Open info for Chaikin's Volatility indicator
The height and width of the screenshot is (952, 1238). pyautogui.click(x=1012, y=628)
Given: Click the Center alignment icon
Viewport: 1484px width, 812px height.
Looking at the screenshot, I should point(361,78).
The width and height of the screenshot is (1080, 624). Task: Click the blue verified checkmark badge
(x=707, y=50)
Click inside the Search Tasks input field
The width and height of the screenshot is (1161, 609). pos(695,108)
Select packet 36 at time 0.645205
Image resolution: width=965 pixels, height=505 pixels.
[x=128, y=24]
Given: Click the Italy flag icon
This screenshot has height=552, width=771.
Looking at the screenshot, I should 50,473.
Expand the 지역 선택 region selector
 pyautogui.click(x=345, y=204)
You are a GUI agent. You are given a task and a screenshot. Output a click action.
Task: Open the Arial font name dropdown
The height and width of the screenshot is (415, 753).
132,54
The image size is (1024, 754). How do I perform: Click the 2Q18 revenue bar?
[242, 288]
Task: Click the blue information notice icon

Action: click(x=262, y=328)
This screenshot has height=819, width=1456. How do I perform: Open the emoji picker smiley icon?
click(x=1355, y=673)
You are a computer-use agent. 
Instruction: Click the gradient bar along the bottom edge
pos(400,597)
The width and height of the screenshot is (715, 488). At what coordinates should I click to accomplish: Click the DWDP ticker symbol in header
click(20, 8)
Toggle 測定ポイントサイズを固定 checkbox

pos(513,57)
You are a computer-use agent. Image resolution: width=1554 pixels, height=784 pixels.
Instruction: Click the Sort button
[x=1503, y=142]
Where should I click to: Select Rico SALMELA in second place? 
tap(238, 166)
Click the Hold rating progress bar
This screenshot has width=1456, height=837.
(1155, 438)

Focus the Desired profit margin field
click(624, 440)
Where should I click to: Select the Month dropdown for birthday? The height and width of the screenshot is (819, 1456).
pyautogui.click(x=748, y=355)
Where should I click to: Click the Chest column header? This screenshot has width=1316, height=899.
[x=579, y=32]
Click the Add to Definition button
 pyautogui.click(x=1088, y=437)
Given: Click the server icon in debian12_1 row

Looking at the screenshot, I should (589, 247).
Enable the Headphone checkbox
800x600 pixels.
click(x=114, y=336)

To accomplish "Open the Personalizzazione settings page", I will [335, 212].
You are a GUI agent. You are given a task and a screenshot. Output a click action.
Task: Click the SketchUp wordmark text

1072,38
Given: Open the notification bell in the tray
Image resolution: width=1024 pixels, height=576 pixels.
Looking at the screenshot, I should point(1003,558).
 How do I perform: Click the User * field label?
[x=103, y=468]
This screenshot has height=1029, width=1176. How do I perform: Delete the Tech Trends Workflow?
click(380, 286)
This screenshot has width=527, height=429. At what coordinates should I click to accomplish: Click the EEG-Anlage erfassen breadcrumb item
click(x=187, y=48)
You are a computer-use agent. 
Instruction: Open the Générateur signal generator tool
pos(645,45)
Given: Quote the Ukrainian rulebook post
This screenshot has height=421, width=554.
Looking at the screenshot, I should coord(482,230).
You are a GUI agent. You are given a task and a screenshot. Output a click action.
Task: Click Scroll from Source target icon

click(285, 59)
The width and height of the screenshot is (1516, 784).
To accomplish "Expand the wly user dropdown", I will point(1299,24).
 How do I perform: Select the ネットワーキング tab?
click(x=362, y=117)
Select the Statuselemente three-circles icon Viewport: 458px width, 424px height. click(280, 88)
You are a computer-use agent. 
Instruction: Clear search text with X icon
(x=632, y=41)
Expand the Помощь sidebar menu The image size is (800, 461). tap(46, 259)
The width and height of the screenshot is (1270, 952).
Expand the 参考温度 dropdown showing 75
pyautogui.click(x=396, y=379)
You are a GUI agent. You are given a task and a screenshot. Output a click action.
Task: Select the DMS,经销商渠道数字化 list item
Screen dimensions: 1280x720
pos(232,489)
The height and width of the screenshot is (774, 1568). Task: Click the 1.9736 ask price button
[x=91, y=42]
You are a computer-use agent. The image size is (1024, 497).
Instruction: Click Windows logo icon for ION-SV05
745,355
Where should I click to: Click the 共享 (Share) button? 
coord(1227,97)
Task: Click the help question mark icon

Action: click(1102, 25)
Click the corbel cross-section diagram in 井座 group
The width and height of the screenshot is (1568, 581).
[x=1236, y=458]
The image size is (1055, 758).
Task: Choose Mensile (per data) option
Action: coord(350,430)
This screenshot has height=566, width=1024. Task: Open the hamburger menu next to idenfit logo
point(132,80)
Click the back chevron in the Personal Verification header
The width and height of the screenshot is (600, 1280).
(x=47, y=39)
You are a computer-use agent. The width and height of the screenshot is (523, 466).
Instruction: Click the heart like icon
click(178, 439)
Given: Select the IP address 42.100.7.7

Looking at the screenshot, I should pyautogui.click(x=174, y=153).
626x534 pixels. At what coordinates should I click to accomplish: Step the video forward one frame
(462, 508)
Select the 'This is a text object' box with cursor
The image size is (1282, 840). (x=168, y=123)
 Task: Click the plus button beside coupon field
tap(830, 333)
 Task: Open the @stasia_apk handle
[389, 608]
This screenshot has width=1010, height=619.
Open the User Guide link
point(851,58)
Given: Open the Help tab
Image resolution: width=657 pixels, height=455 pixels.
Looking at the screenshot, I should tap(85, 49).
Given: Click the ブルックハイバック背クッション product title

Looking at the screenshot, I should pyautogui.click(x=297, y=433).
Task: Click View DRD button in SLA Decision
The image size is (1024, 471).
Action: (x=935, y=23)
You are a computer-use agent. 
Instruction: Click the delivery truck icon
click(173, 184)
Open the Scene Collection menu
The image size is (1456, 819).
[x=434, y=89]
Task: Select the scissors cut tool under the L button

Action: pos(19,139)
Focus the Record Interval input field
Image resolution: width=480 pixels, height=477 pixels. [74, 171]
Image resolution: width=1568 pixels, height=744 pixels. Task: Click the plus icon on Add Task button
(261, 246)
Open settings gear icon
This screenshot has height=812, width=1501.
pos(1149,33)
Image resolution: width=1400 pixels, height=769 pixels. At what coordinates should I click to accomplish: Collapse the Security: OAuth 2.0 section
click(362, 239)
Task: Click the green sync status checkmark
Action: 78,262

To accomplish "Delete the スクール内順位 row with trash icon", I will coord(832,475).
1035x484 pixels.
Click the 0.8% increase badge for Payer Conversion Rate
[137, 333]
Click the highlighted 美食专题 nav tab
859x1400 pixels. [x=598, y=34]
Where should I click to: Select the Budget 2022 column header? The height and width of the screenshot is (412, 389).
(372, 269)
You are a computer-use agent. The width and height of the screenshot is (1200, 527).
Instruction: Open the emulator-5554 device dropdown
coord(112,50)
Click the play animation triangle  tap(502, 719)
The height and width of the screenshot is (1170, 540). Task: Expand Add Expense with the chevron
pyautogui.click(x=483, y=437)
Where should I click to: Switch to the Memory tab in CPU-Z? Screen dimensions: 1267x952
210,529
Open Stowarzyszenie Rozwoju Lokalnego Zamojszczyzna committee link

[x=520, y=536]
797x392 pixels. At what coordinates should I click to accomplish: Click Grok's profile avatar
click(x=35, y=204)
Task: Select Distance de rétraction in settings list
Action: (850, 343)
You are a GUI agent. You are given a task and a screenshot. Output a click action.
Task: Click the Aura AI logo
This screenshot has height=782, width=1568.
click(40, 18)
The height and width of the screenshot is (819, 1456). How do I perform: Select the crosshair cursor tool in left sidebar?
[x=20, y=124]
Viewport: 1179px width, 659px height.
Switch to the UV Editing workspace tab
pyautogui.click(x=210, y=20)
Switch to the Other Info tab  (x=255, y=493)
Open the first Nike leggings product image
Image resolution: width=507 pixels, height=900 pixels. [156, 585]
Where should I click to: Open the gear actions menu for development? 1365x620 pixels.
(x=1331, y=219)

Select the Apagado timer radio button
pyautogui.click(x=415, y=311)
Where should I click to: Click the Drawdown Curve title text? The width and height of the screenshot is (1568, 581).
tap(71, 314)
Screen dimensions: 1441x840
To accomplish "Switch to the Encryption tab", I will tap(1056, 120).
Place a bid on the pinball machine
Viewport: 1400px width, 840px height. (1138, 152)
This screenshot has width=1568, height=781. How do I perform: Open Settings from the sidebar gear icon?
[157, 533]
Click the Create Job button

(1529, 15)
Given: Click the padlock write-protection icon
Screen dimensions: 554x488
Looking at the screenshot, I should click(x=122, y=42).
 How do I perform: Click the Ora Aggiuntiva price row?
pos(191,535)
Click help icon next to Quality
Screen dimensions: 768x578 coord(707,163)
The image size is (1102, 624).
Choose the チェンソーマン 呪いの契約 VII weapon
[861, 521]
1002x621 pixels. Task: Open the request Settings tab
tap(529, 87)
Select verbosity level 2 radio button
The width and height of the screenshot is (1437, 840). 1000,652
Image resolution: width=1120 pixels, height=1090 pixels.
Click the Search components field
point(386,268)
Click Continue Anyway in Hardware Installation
################
--- Task details ---
Can you copy the data word for word, from its first line up to and including the line with "pyautogui.click(x=345, y=204)"?

--- Task output ---
Open info for Chaikin's Volatility indicator
The height and width of the screenshot is (952, 1238). pyautogui.click(x=1012, y=628)
Given: Click the Center alignment icon
Viewport: 1484px width, 812px height.
Looking at the screenshot, I should point(361,78).
The width and height of the screenshot is (1080, 624). Task: Click the blue verified checkmark badge
(x=707, y=50)
Click inside the Search Tasks input field
The width and height of the screenshot is (1161, 609). pos(695,108)
Select packet 36 at time 0.645205
Image resolution: width=965 pixels, height=505 pixels.
[x=128, y=24]
Given: Click the Italy flag icon
This screenshot has height=552, width=771.
Looking at the screenshot, I should 50,473.
Expand the 지역 선택 region selector
 pyautogui.click(x=345, y=204)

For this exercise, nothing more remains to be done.